**What this task involves:** Among the entries below, please show each line that carries the word "with".

**Records for this task:**
_ _ _

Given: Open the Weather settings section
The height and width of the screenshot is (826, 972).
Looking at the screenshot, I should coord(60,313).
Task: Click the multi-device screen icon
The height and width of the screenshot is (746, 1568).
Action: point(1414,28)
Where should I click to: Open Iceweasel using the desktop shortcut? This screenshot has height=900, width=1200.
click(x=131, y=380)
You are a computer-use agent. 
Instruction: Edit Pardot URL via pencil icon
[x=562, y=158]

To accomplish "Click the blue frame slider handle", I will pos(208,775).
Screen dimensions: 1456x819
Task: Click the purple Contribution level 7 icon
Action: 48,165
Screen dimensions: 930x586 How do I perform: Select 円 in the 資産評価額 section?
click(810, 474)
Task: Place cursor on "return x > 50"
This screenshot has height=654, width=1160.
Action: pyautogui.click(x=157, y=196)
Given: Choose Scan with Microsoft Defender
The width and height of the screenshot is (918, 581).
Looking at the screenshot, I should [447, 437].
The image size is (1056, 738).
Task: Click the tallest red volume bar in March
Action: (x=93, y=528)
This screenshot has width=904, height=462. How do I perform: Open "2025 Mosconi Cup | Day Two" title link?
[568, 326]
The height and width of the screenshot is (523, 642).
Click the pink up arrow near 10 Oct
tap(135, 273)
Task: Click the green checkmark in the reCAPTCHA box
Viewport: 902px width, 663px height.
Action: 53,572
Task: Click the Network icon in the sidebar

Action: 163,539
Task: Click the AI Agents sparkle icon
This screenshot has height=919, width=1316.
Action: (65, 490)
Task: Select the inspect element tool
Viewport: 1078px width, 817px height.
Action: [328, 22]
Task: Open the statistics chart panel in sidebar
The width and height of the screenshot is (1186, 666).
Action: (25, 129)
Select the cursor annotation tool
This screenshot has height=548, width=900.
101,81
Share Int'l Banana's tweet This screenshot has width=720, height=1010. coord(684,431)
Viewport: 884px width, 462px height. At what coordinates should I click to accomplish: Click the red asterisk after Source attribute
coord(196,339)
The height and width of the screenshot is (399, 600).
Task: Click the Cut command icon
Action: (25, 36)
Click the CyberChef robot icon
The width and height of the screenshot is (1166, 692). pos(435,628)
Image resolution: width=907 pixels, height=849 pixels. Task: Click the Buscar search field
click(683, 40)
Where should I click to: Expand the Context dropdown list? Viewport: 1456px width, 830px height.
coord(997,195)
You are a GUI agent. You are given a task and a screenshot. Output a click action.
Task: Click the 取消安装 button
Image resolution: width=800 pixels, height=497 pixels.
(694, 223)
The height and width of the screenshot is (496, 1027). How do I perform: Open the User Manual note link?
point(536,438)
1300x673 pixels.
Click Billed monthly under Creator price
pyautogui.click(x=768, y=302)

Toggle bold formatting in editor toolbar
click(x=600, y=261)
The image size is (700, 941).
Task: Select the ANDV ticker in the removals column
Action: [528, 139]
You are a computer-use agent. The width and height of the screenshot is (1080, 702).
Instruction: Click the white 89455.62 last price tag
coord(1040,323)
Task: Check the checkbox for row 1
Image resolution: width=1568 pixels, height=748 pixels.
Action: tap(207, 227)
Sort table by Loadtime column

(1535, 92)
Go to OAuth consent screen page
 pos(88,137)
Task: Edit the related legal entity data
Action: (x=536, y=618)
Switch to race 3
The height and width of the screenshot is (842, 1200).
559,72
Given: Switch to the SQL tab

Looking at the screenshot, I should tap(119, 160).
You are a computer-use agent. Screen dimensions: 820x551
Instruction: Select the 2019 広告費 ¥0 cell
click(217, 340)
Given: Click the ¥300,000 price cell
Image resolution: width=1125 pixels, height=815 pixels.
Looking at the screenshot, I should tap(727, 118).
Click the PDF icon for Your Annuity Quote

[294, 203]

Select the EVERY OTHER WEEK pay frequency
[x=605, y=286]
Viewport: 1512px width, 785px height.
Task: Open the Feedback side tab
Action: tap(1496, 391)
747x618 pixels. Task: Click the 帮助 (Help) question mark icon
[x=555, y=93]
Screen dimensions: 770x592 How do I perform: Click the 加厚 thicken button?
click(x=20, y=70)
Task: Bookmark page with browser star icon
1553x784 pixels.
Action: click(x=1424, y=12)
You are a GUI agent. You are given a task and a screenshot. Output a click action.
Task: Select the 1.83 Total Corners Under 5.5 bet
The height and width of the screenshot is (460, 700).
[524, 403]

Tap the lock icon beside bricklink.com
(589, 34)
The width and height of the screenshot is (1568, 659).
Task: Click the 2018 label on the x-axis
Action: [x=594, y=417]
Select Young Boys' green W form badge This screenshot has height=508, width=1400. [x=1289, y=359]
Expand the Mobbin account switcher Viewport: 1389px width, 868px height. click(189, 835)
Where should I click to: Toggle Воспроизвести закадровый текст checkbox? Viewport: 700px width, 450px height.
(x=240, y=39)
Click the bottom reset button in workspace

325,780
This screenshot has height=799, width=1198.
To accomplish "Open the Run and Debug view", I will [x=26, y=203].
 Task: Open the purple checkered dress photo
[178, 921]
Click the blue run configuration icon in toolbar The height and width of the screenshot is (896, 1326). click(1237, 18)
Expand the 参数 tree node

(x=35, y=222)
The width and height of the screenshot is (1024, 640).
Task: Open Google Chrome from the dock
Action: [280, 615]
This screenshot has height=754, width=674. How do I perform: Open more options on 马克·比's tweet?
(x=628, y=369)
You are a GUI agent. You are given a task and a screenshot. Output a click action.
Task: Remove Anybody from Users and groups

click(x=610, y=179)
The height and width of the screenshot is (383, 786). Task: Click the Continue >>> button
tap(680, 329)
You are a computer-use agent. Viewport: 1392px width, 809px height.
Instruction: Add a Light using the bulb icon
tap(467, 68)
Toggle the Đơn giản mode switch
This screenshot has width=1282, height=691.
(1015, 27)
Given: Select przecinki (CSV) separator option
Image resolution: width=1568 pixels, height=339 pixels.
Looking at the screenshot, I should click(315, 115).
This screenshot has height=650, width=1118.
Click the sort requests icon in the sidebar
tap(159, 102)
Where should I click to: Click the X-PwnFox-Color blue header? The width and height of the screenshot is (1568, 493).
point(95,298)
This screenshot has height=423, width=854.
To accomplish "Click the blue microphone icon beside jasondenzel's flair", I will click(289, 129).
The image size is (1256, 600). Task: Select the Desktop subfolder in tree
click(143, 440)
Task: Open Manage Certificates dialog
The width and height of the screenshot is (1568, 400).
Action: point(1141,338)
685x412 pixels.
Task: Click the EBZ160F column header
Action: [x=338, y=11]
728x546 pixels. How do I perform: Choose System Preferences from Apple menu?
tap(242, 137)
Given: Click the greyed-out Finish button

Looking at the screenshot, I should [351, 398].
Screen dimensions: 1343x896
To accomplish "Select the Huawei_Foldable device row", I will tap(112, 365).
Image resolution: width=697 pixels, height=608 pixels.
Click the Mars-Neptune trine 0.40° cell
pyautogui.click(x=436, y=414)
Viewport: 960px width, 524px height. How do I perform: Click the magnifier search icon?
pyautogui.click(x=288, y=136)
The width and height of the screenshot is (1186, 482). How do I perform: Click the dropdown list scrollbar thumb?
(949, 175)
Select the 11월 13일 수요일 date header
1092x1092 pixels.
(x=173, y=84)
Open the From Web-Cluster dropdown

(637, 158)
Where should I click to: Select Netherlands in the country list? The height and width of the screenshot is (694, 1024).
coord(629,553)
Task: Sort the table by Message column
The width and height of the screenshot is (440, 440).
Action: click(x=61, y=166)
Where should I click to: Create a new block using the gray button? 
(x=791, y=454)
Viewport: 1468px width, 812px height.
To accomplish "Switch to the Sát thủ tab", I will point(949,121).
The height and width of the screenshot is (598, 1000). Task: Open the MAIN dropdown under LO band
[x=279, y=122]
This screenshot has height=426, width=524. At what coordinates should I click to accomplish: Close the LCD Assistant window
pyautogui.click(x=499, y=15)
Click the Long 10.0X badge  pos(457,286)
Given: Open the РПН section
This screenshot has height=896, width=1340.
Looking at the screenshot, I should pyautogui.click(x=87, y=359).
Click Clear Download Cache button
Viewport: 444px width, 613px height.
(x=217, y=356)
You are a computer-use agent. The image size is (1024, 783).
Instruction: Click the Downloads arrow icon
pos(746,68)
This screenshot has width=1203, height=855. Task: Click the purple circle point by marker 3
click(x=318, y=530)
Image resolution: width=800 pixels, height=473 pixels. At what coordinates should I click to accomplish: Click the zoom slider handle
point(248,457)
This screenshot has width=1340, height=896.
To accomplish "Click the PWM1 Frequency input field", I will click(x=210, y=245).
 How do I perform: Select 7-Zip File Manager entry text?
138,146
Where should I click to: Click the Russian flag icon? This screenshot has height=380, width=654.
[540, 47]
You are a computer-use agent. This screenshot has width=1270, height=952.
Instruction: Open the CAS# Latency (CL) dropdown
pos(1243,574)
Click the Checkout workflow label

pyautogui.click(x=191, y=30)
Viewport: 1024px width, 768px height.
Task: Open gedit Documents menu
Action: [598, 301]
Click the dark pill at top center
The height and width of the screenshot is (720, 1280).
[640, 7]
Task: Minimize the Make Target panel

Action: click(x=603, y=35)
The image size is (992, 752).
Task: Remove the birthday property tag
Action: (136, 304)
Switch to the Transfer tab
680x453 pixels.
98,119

_ _ _

**Solution to the problem:**
Given: Choose Scan with Microsoft Defender
Task: Bookmark page with browser star icon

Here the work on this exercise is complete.